La restitution de l'effet suspensif reviendrait à admettre le droit du recourant à continuer de percevoir son traitement et correspondrait ainsi à ce qu'il demande au fond, ce qui est en principe prohibé.

Contrairement à ce que semble soutenir le recourant, il ne peut en l’état pas être exclu qu’après la remise du rapport d’enquête administrative, une faute grave du recourant soit retenue, ni que celui-ci soit révoqué avec effet rétroactif au jour de l’ouverture de ladite enquête, comme le permet expressément l’art. 28 al. 4 2ème phr. de la loi générale relative au personnel de l’administration cantonale, du pouvoir judiciaire et des établissements publics médicaux du 4 décembre 1997 (LPAC - B 5 05), ce que paraissent du reste envisager les intimés (réponse, p. 7 ss).

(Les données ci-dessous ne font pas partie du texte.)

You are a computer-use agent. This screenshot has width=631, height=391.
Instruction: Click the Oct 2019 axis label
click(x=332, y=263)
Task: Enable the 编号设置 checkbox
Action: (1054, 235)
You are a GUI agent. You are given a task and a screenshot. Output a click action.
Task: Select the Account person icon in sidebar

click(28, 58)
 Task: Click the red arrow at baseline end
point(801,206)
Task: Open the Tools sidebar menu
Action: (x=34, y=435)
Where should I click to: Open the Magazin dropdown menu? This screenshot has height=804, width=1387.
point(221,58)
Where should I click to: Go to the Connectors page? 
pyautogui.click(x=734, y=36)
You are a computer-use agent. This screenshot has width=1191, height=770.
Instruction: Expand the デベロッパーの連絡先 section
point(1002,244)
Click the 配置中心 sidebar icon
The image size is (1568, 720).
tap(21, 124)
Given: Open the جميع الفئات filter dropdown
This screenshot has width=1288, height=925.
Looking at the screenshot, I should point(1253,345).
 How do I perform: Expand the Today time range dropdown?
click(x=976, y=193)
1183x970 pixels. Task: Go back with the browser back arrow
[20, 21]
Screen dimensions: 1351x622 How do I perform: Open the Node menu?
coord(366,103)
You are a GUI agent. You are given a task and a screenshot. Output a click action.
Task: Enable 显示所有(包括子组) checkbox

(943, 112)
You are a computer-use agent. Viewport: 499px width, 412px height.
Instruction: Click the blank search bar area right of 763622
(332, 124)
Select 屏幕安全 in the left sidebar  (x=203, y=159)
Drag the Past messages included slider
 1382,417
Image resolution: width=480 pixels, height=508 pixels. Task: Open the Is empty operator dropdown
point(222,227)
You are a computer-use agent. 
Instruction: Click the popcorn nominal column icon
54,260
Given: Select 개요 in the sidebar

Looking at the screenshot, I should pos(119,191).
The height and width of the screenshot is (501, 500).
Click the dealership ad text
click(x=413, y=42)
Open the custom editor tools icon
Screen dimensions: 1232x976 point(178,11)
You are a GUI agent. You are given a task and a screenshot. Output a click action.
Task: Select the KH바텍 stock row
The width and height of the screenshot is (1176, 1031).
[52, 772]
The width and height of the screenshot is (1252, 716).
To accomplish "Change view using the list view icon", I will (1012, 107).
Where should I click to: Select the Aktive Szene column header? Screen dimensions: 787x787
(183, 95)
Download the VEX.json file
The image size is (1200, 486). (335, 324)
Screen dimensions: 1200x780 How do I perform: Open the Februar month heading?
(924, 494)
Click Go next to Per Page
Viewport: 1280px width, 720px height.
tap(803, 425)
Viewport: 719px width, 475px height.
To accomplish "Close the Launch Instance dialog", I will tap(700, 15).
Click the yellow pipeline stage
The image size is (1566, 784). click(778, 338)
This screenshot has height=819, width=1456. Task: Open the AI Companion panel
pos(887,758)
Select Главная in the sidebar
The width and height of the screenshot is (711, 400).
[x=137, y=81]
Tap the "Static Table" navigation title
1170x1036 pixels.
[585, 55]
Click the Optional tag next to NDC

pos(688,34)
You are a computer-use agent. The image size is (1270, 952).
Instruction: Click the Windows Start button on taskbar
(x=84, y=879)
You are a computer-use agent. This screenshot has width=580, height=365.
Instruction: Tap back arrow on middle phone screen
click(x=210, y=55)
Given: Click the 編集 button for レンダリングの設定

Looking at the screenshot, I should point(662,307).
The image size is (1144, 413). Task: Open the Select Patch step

L’examen de ce point comme de celui afférent à la suspension provisoire avec suppression de traitement
- objet de la présente procédure -, qui porterait notamment sur la proportionnalité desdites mesures, ne peut en tout état de cause pas être effectué dans le cadre de la présente décision.

5) Par surabondance, l’intérêt public à la préservation des finances de la collectivité publique intimée, au vu de l’incertitude de la capacité du recourant à rembourser les mois de traitement qui lui seraient versés en cas de confirmation de la décision querellée, est important (ATA/206/2013 du 2 avril 2013 ; ATA/519/2012 du 10 août 2012) et prime les difficultés financières qu'il pourrait rencontrer du fait de la cessation du versement de son traitement.

Au demeurant, une telle obligation de remboursement pourrait placer le recourant dans une situation financière plus difficile que si la restitution de l’effet suspensif lui était refusée mais qu’il obtenait gain de cause au fond.

6) Au vu de ce qui précède, la demande de restitution de l’effet suspensif sera refusée, le sort des frais de la procédure étant réservé jusqu’à droit jugé au fond.

 

LA CHAMBRE ADMINISTRATIVE

refuse la restitution de l’effet suspensif au recours de M. A______ ;

réserve le sort des frais de la procédure jusqu’à droit jugé au fond ;

dit que conformément aux art. 82 ss de la loi fédérale sur le Tribunal fédéral du 17 juin 2005 (LTF - RS 173.110), la présente décision peut être portée dans les trente jours qui suivent sa notification par-devant le Tribunal fédéral, par la voie du recours en matière de droit public ; le mémoire de recours doit indiquer les conclusions, motifs et moyens de preuve et porter la signature du recourant ou de son mandataire ; il doit être adressé au Tribunal fédéral, 1000 Lausanne 14, par voie postale ou par voie électronique aux conditions de l’art. 42 LTF. La présente décision et les pièces en possession du recourant, invoquées comme moyens de preuve, doivent être joints à l’envoi ;

communique la présente décision, en copie, à Me Joanna Bürgisser-Bueche, avocate du recourant, ainsi qu'aux Établissements publics pour l'intégration (EPI).

 

 

Le président :

 

 

 

Ph. Thélin

 

 

 

 

Copie conforme de cette décision a été communiquée aux parties.